▸ **PROMPT**: Beginning with the line that holds "Where should I", set down each line of the data below through the very last, exactly as given, and nothing beyond that.
==*==
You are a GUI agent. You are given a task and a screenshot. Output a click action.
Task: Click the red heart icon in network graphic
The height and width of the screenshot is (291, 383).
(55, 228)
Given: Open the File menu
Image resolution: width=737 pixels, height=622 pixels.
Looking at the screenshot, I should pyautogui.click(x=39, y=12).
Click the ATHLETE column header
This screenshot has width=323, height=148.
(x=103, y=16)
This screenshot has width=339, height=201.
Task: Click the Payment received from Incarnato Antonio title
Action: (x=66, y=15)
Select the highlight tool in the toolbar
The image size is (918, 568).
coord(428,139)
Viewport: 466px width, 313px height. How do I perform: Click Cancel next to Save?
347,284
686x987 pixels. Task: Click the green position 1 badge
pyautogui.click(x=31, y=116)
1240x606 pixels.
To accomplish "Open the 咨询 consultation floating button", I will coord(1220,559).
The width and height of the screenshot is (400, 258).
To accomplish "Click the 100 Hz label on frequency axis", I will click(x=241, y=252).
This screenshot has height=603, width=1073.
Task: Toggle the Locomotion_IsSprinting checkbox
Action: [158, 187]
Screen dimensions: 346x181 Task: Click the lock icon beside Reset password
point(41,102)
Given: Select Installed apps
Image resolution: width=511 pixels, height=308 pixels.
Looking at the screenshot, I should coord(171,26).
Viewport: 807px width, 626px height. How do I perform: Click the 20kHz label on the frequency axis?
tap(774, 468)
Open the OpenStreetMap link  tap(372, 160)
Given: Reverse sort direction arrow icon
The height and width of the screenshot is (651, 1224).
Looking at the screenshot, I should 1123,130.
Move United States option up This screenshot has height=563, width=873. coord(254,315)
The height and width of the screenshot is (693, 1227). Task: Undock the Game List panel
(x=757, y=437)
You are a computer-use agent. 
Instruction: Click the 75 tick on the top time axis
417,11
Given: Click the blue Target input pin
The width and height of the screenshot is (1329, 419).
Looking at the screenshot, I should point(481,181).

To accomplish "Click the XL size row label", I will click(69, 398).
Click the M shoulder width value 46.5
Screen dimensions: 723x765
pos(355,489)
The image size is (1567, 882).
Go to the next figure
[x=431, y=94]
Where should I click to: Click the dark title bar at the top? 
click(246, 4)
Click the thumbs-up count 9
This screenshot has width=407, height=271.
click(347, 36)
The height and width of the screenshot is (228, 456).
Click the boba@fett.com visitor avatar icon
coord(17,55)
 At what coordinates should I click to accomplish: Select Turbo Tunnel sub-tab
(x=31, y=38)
==*==
▸ **EXERCISE OUTPUT**:
Where should I click to: Click the dark title bar at the top? 
click(246, 4)
Click the thumbs-up count 9
This screenshot has width=407, height=271.
click(347, 36)
The height and width of the screenshot is (228, 456).
Click the boba@fett.com visitor avatar icon
coord(17,55)
 At what coordinates should I click to accomplish: Select Turbo Tunnel sub-tab
(x=31, y=38)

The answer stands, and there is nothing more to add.